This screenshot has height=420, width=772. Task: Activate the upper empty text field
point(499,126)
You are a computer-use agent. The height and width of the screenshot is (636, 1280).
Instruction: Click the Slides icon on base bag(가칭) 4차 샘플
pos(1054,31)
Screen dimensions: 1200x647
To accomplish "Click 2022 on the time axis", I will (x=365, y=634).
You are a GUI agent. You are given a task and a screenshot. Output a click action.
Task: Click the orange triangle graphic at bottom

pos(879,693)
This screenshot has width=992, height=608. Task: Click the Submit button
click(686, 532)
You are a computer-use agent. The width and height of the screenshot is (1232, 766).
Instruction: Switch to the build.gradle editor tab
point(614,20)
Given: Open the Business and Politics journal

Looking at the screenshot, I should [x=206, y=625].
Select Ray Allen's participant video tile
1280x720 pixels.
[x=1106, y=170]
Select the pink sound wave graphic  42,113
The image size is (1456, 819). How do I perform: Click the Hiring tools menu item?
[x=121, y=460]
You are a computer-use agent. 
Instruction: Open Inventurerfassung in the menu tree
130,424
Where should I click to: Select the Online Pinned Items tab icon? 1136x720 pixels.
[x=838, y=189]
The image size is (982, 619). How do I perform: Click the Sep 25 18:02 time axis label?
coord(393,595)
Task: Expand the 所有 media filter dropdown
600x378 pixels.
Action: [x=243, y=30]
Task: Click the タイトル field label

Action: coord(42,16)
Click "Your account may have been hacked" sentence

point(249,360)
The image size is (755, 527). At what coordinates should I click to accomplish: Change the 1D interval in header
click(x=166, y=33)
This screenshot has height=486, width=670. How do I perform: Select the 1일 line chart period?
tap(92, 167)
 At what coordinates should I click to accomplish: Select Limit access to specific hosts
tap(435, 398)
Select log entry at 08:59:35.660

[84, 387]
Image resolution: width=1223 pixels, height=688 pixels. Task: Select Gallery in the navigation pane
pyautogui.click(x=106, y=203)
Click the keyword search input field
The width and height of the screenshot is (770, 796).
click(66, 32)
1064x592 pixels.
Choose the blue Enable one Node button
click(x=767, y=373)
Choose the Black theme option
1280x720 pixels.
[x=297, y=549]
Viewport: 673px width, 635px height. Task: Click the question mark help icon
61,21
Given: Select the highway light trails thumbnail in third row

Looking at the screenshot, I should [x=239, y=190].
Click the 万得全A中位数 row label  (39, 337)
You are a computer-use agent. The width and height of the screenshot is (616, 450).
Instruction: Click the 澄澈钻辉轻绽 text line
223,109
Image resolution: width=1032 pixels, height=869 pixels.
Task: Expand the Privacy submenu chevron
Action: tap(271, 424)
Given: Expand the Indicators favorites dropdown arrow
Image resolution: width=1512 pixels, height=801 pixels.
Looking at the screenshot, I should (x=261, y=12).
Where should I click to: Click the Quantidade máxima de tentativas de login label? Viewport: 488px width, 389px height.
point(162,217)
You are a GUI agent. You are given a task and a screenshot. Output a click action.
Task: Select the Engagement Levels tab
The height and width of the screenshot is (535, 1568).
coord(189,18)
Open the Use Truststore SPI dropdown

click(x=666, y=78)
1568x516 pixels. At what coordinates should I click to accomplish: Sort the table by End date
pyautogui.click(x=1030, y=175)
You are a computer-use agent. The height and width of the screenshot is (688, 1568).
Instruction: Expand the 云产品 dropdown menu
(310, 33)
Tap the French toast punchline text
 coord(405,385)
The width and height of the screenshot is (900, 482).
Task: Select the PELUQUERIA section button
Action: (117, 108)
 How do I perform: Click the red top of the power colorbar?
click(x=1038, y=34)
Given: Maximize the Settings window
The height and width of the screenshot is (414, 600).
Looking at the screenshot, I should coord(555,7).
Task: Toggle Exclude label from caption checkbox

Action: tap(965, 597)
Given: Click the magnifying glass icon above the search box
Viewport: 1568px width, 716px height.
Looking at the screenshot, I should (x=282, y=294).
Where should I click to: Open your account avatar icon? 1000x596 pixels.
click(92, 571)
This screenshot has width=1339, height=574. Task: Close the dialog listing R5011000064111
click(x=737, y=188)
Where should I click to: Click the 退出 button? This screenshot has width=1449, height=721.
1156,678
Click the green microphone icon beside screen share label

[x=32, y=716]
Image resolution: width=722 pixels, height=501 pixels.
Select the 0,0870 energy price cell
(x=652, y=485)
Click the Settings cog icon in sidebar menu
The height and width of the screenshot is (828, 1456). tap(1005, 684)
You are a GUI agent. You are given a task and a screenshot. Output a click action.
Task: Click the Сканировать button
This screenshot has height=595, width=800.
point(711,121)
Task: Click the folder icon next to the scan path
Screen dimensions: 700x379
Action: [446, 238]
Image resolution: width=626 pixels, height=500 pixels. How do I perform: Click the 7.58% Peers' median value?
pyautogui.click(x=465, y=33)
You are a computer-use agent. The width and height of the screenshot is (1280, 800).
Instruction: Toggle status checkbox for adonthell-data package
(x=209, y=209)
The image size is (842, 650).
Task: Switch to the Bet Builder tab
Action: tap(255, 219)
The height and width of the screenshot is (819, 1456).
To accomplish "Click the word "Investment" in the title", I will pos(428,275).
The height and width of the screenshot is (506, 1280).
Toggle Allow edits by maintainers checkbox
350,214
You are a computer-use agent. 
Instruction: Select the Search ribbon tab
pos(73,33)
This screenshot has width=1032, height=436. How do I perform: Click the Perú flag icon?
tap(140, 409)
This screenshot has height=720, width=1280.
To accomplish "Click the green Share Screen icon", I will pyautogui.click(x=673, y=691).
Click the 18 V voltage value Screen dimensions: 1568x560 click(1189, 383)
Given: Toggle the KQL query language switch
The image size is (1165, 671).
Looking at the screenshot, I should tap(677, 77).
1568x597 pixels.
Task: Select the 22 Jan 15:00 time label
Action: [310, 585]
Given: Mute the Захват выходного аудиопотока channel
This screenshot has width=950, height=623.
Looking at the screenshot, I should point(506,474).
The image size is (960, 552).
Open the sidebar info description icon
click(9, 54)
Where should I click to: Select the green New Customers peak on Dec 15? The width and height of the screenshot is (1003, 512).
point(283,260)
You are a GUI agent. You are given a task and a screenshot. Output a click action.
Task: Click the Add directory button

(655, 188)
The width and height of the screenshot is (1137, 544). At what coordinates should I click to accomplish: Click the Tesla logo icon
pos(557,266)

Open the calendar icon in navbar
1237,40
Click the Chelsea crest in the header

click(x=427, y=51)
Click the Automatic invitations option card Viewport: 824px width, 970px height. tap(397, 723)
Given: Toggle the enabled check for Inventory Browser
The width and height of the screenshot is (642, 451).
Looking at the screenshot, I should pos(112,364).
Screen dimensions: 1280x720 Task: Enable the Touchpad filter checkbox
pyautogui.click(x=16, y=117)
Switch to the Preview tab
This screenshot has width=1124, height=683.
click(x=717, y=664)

========================================

Assignment: Please determine how many lines in the entries contain the word "will" and reply with that figure alone.

Solution: 3